I believe that there are major political advantages to this proposal. It could be a strong plank in any Presidential bid. The last (Democratic) attempt at a comprehensive solution has come to be seen as a partisan disaster, yet the piecemeal (mostly Republican) managed care response is universally despised. We are trapped in a system where all the offered choices are easily vilified, yet the consequence of the resulting inaction is hated even more. Access to health care, the increasing depersonalization of health care, the incredible costs of health care, are a major irritant to people across the political, economic, and geographic spectrum. This plan could be a winner politically.

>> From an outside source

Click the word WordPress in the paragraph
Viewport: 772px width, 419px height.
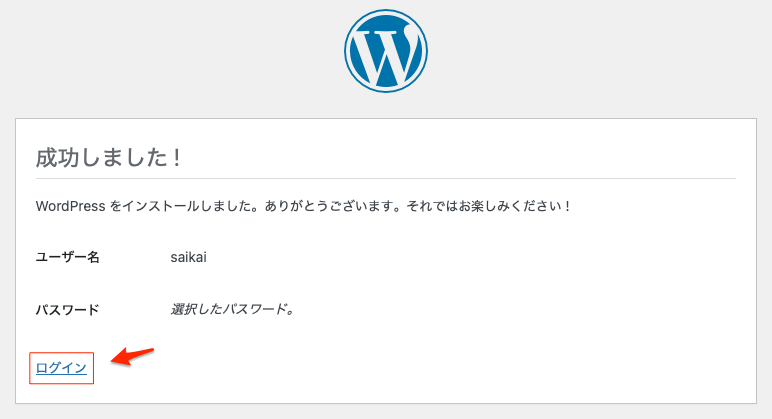pos(70,206)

In the medical community the chief opposition to this change will be from specialty physicians who would lose income. The chief proponents will be the primary care physicians who see patients daily. Most people like their local primary care providers - if he/she can afford to spend time with them. This plan would likely split the medical community, but I suspect most people would side with their local docs and nurses. With medical costs now breaking out of managed care binds, the ever-increasing cost pressures have a real political dimension. I believe the time is now for a paradigm shift in health care compensation that will pay for the care that our citizens need, without the unseemly pressures that support more remunerative procedures, or the health care finance administration that supports it. The cost accrued cost-savings would likely be more than enough to pay for universal access to care, in a system that extends choice of provider to all.